> _Supplied information_
-- Opening Marker --

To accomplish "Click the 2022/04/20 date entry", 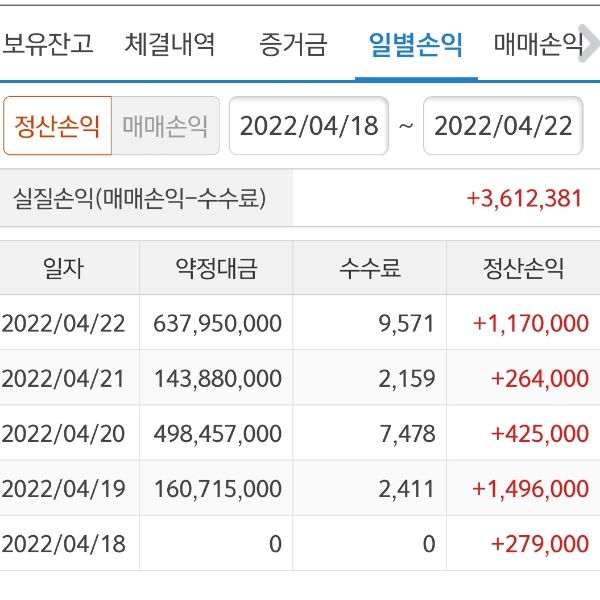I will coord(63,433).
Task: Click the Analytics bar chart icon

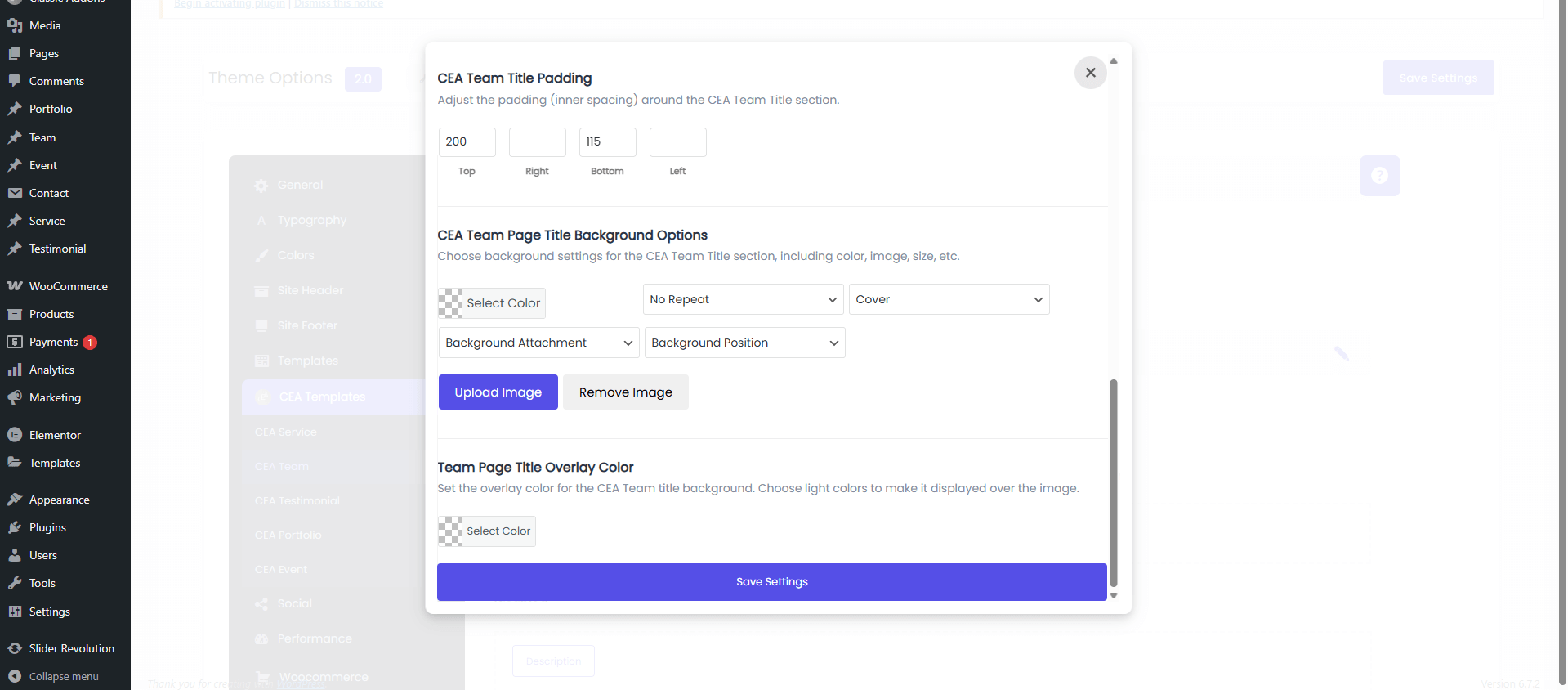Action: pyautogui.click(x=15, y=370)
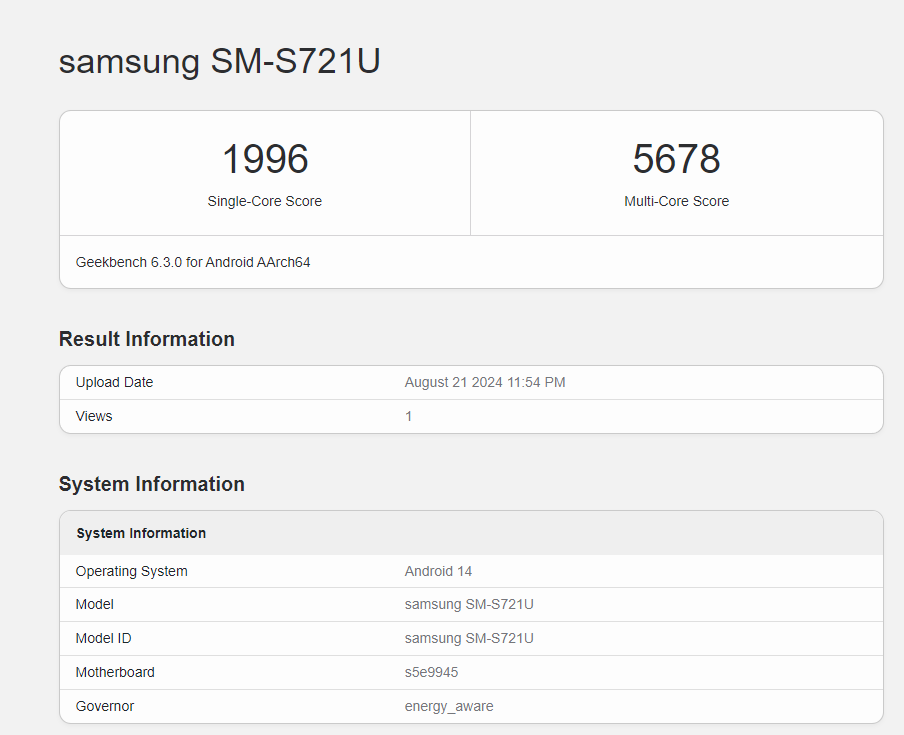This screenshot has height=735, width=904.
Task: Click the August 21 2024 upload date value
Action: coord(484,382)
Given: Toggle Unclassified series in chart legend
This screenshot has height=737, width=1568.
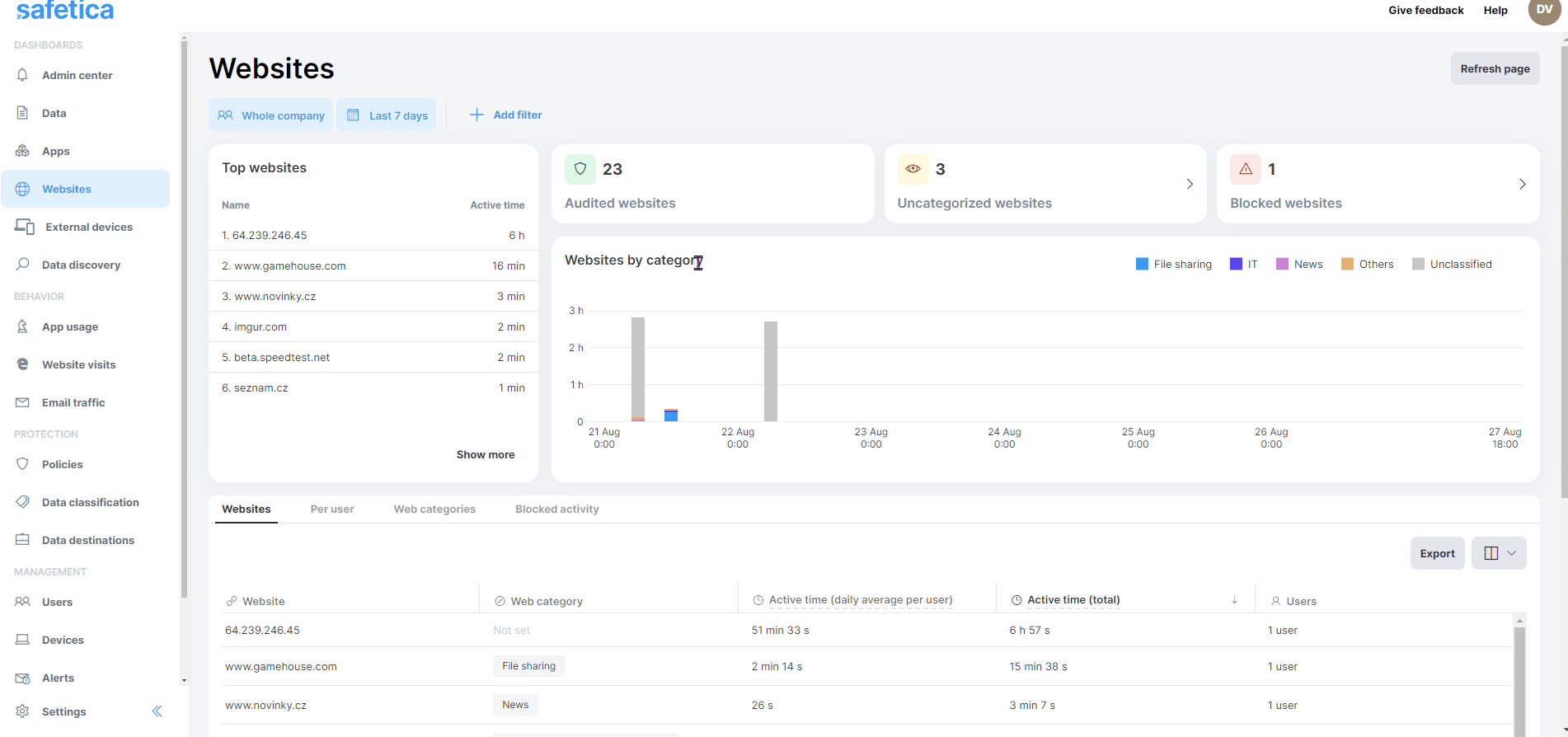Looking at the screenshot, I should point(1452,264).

-- Closing Marker --

> _Exercise requirements_
Only the lines from the line with "Given: Toggle Unclassified" through the end of the entries above, copied exactly and with both ends included, belong in the response; the pictures do not.

> _Answer for this exercise_
Given: Toggle Unclassified series in chart legend
This screenshot has height=737, width=1568.
Looking at the screenshot, I should point(1452,264).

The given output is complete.